-- START Input records --

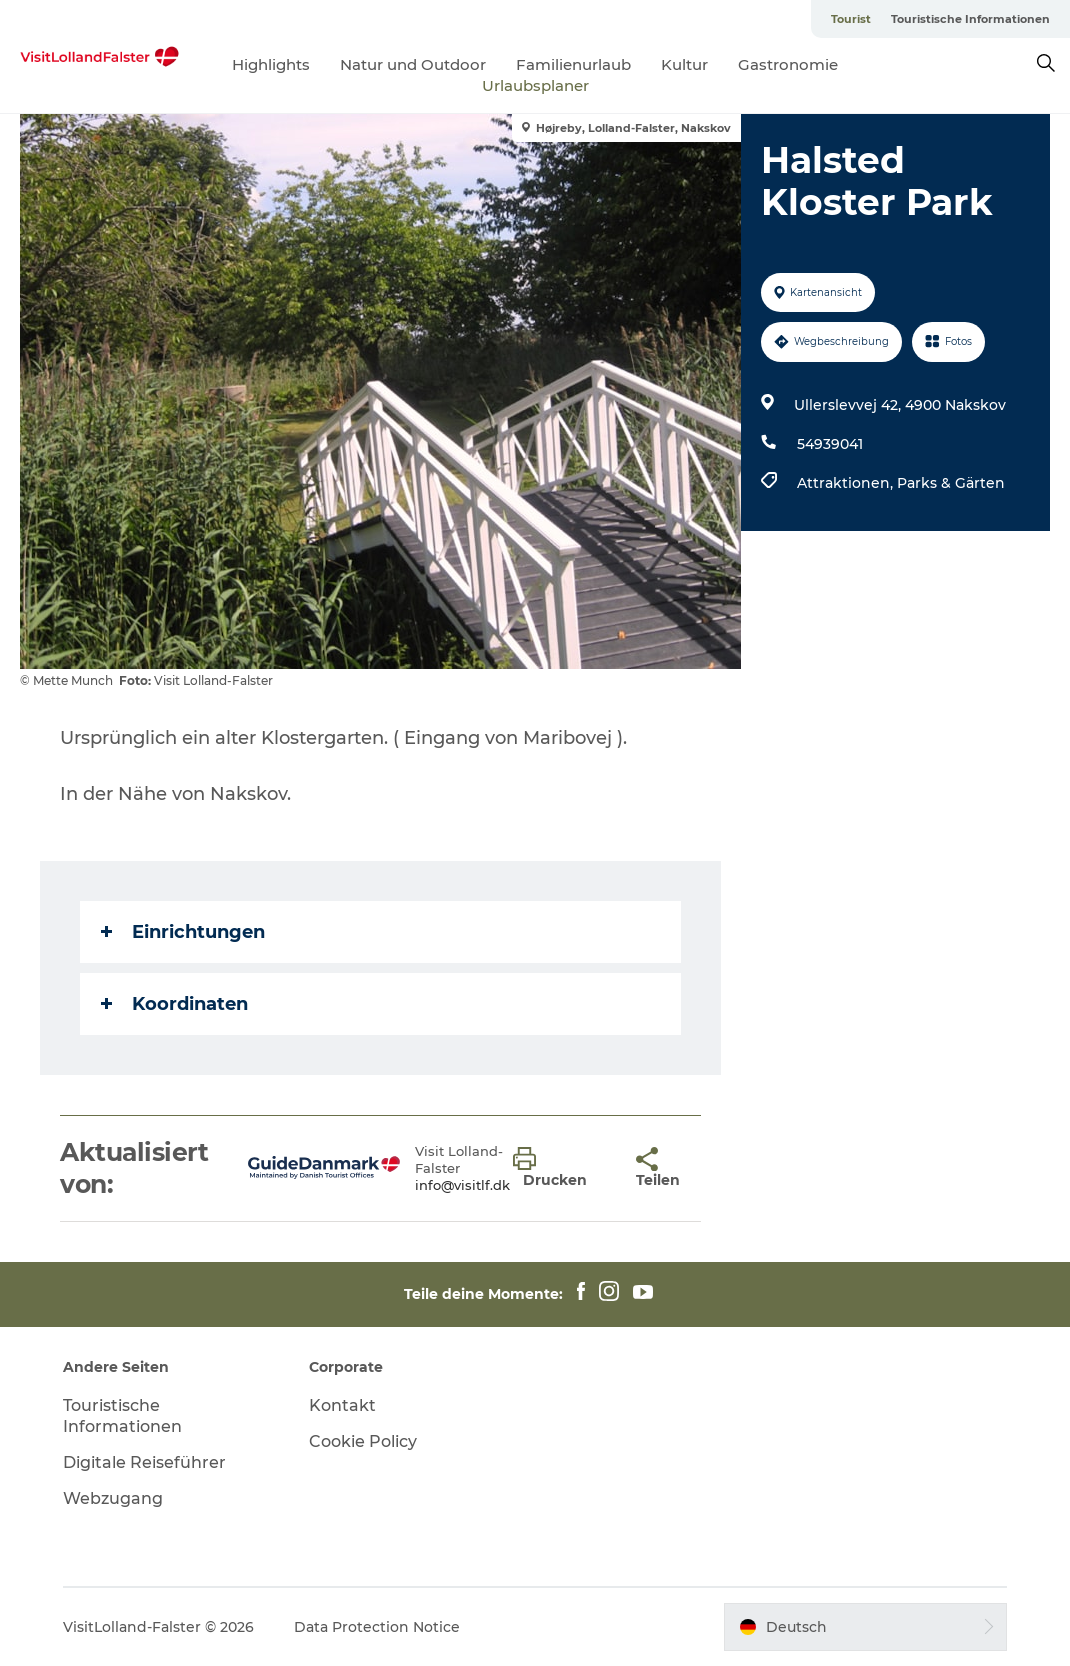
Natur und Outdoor (413, 64)
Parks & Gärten (951, 483)
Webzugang (113, 1498)
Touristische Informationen (970, 19)
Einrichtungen (183, 932)
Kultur (684, 64)
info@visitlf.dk (462, 1185)
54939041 (830, 444)
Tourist (851, 19)
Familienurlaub (573, 64)
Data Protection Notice (377, 1627)
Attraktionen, (847, 483)
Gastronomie (788, 64)
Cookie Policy (363, 1441)
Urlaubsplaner (535, 85)
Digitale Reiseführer (144, 1462)
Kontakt (342, 1405)
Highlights (271, 64)
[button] (559, 1168)
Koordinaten (174, 1004)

-- END Input records --

Your objective:
Copy out all the rows above, replacing "Cookie Policy" with "Cookie-Richtlinie" and leaving everything else unchanged. Leave the pictures out of your answer.

Complete answer:
Natur und Outdoor (413, 64)
Parks & Gärten (951, 483)
Webzugang (113, 1498)
Touristische Informationen (970, 19)
Einrichtungen (183, 932)
Kultur (684, 64)
info@visitlf.dk (462, 1185)
54939041 (830, 444)
Tourist (851, 19)
Familienurlaub (573, 64)
Data Protection Notice (377, 1627)
Attraktionen, (847, 483)
Gastronomie (788, 64)
Cookie-Richtlinie (363, 1441)
Urlaubsplaner (535, 85)
Digitale Reiseführer (144, 1462)
Kontakt (342, 1405)
Highlights (271, 64)
[button] (559, 1168)
Koordinaten (174, 1004)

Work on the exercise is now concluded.